> **THE PROBLEM**: In the excerpt on pipeline-level SQL lineage analysis, what SQL dialect is given when the Pipeline is created?

> **SOURCE TEXT**:

============================================================

No database required. Just parse the SQL and get perfect lineage.

2. Pipeline-Level Analysis

Real data pipelines aren't single queries—they're DAGs of dependent transformations.

What we built:

Table dependency graphs with topological sorting
Cross-query column lineage - trace final_table.metric back through 10 intermediate tables to raw.source_field
Forward and backward tracing for impact analysis
Template variable support for parameterized pipelines

Example:

from clgraph import Pipeline

queries = [
    ("raw_events", "CREATE TABLE raw_events AS SELECT user_id, event_type, event_timestamp FROM source_events"),
    ("daily_metrics", "CREATE TABLE daily_metrics AS SELECT user_id, DATE(event_timestamp) as date, COUNT(*) as event_count FROM raw_events GROUP BY 1, 2"),
    ("user_summary", "CREATE TABLE user_summary AS SELECT u.name, d.date, d.event_count FROM users u JOIN daily_metrics d ON u.id = d.user_id"),
]

pipeline = Pipeline(queries, dialect="bigquery")

# Trace backward: where does user_summary.event_count ultimately come from?
sources = pipeline.trace_column_backward("user_summary", "event_count")
# Returns: [source_events.event_type]  (via raw_events, daily_metrics)

# Trace forward: what's impacted if I change source_events.user_id?
impacts = pipeline.trace_column_forward("source_events", "user_id")
# Returns: [raw_events.user_id, daily_metrics.user_id, user_summary.event_count]

Still no database required. Pure static analysis across multi-query pipelines.

3. Metadata Propagation

Column lineage is most valuable when paired with business metadata.

============================================================

> **STUDY MATERIAL**:

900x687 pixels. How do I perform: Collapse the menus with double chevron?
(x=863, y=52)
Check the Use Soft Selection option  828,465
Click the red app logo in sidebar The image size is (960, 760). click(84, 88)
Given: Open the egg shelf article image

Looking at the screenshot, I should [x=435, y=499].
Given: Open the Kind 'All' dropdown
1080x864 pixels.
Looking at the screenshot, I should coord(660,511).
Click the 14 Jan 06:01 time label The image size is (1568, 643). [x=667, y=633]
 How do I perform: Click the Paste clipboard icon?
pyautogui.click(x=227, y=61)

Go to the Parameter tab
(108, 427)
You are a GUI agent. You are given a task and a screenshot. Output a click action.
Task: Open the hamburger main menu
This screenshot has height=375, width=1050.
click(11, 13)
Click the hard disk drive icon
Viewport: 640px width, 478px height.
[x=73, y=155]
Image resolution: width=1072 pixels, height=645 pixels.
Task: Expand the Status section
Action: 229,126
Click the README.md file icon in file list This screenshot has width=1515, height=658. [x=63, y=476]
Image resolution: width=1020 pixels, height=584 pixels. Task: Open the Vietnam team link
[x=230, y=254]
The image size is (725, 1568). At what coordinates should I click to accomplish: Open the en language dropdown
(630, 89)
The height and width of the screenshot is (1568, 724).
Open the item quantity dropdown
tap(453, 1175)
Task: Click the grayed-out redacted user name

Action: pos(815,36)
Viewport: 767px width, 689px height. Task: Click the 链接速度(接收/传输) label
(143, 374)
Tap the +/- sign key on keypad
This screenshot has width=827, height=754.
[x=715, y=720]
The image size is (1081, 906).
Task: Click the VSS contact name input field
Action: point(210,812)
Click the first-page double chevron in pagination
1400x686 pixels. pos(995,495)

============================================================

> **YOUR SOLUTION**: BigQuery (dialect="bigquery").